Childers went on to get her Ph.D. in English Literature. She has created an impressive career for herself ranging from Associate Dean of Arts and Sciences at Brandeis University to Director of the Office of Equal Opportunity and Affirmative Action, and Director of Women’s Resources Center at Dartmouth College.
Childers has also held various teaching positions at universities and colleges around the U.S. She has been a consultant for discrimination prevention training, equal employment policy review, grievance investigations and mediations.
She is the recipient of the Award for Civic Engagement and Leadership from the Community College of Vermont as a result of her efforts to raise consciousness about poverty in the state.
“All lives are launched or derailed by circumstances, as well as by temperamental inclinations,” said Childers. “Most of us experience a competition between the call of our best resolve and the sovereignty of our automatic selves. Nonetheless, economic and social class fundamentally influence the ways we cultivate our moments of inspiration and aspiration. In the absence of education, resources and evidence that effort pays, many poor people, such as those I love, are sustained primarily by delusion and lottery optimism.”
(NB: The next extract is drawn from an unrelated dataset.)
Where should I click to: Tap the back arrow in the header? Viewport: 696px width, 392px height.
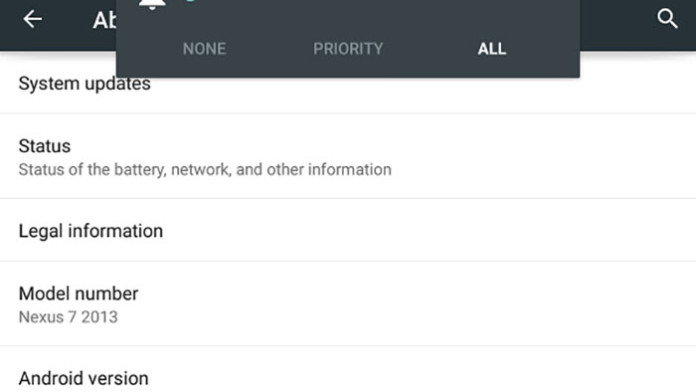(32, 19)
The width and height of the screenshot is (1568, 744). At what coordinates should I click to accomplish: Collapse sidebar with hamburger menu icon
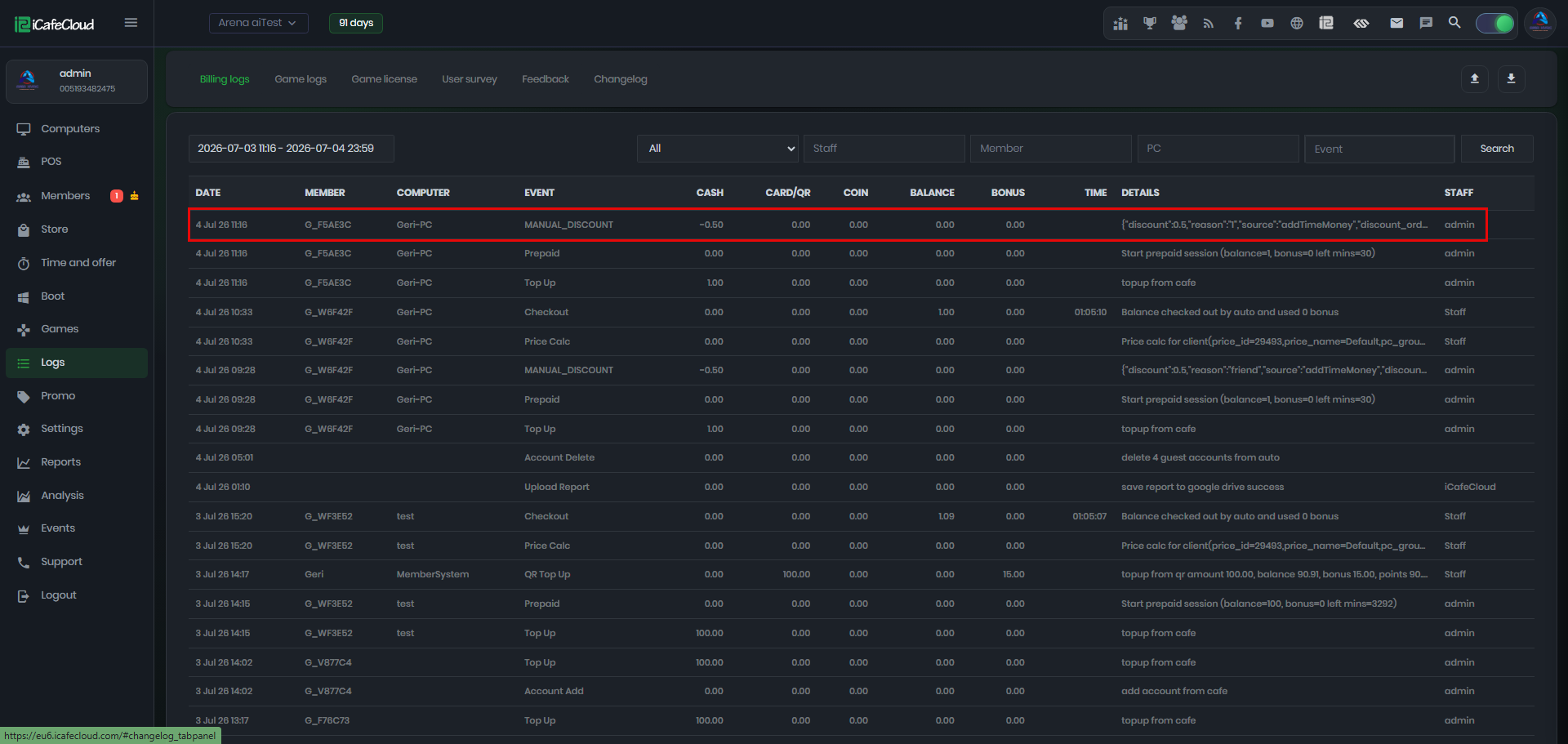pos(131,23)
Childers asserted that those inner obstacles to breaking the cycle of poverty and dependence can be just as devastating as external circumstances. “I am intimately acquainted with how lack of opportunity and personal irresponsibility can become intertwined and strangle a life,” she said. “It’s clear to me that I could develop from welfare brat to chip-on-the-shoulder chick to contributing, dissident citizen because I had the good luck to come of age when many people in the United States approved of a war on poverty rather than what Herbert J. Gans calls ‘the war against the poor.'”
Childers runs workshops based on her memoir. She has collaborated with Vermont Equal Opportunity Programs, the Windsor Prison, and the United Way of Burlington, among other organizations, to address challenges and stigmas faced by the poor.
This month Childers was chosen by the Vermont Humanities Council’s First Wednesday Series to speak about her book, to help raise awareness and to emphasize the importance of education. Also while she is in the area, she is speaking to local organizations whose goals are to help underprivileged people and families including CCV students, teen moms, single parents and local educators.
She is now touring, speaking about her book and shedding light on social issues. “Nothing busts stereotypes like sitting down and getting to know someone,” said Childers. “Children need to be encouraged to learn so they can break past the stereotypes and we need to put a focus on paying attention to the child’s ability and not their background.”
That is a lesson she has learned from long, bitter experience.